The Portico transcatheter aortic valve system was found to be associated with similar rates of death or disabling stroke at 2 years compared with other commercially available valves, but higher rates of death at 30 days, according to a study published in the Lancet.

In this randomized, controlled, noninferiority Portico Re-sheathable Transcatheter Aortic Valve System US Investigational Device Exemption trial (ClinicalTrials.gov Identifier: NCT02000115), investigators recruited high- and extreme-risk patients with severe symptomatic aortic stenosis from 52 medical centers in the United States and Australia. Patients (mean age, 83±7 years; 52.7% women) were randomly assigned (1:1) to receive transcatheter aortic valve replacement with the Portico valve (n=381; Abbott Structural Heart, St Paul, Minnesota) or another commercially available valve (n=369; an intra-annular balloon-expandable Edwards-SAPIEN, SAPIEN XT; aSAPIEN 3 valve [Edwards LifeSciences, Irvine, California]; or a supra-annular self-expanding CoreValve, Evolut-R, or Evolut-PRO valve [Medtronic, Minneapolis, Minnesota]).

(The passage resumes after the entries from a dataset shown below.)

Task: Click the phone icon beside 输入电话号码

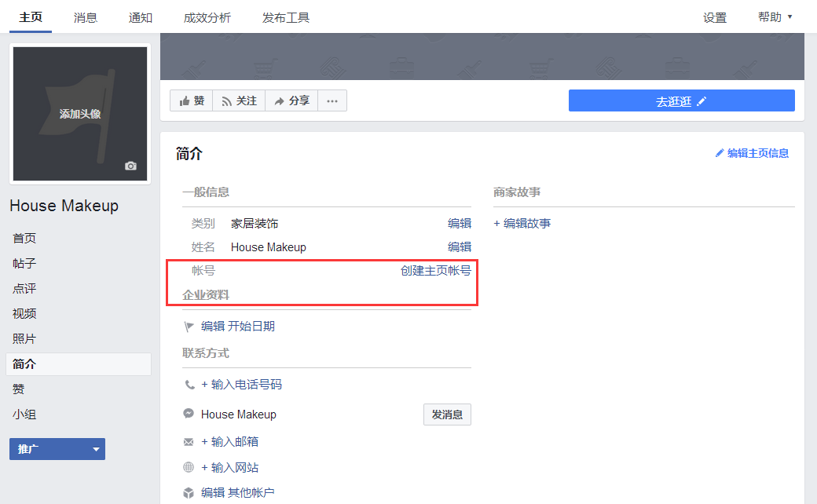Action: click(x=189, y=384)

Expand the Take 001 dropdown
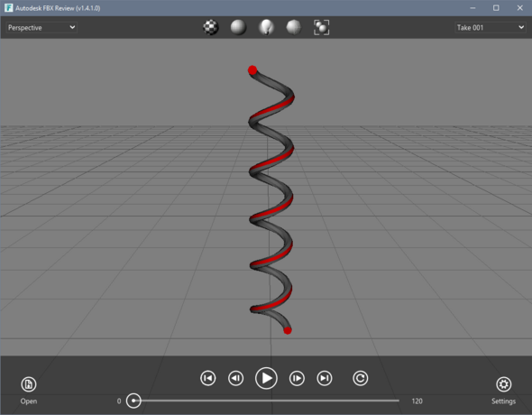tap(491, 27)
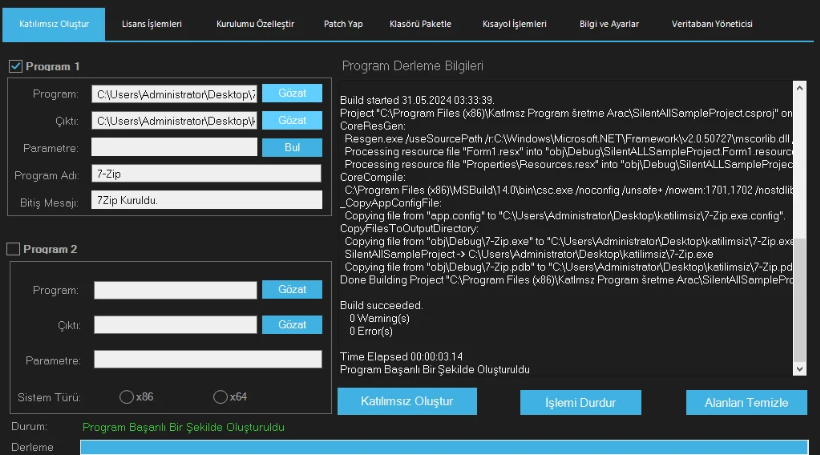Uncheck the Program 1 checkbox
This screenshot has height=455, width=820.
click(16, 67)
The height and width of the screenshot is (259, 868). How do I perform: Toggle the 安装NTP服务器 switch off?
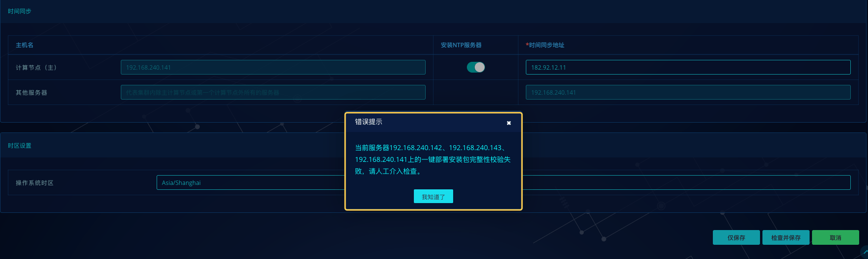point(476,67)
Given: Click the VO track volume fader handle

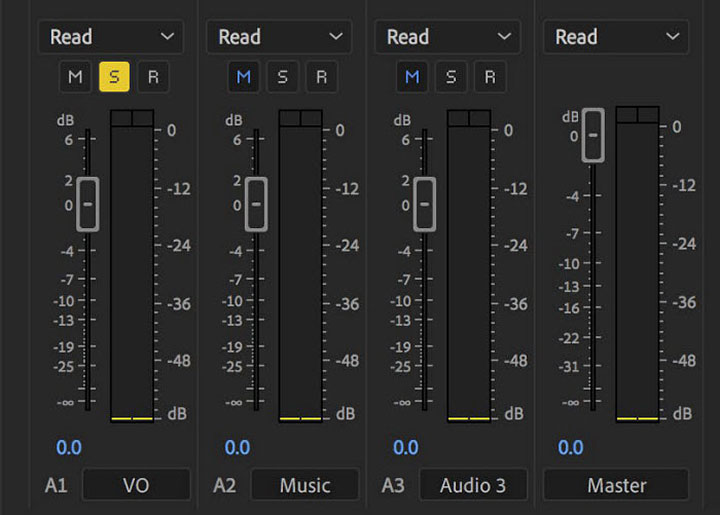Looking at the screenshot, I should pyautogui.click(x=87, y=204).
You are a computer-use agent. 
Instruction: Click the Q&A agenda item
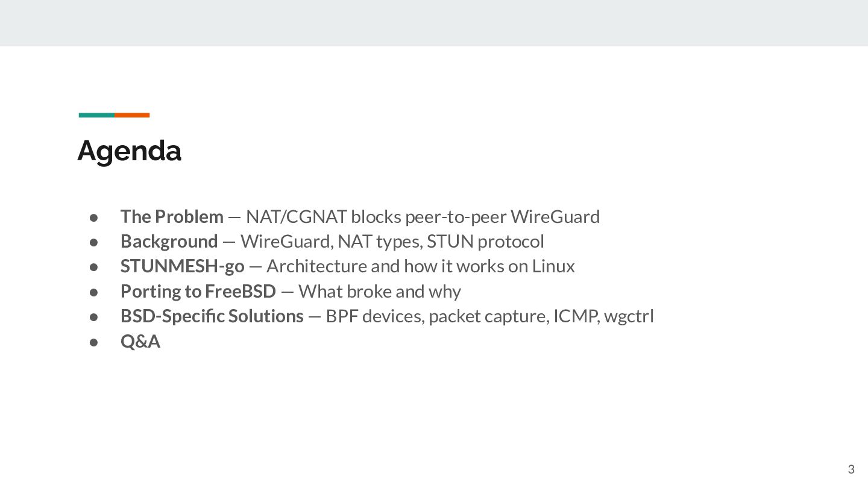click(x=140, y=342)
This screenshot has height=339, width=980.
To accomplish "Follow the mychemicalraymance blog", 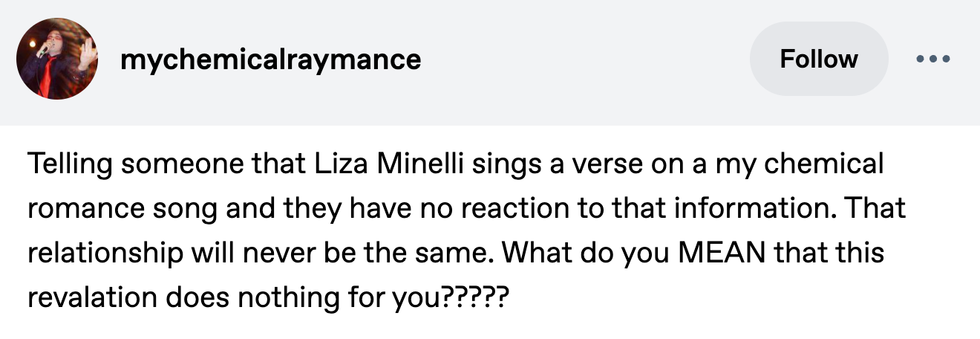I will (x=818, y=59).
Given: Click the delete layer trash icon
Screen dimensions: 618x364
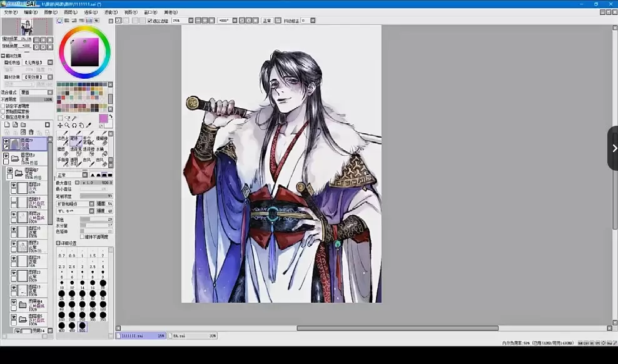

The study’s primary safety end point was a composite of all-cause mortality, disabling stroke, life-threatening bleeding requiring transfusion, acute kidney injury requiring dialysis, or major vascular complication at 30 days. The primary efficacy end point was all-cause mortality or disabling stroke at 1 year.  Clinical outcomes and valve performance were assessed up to 2 years after the procedure.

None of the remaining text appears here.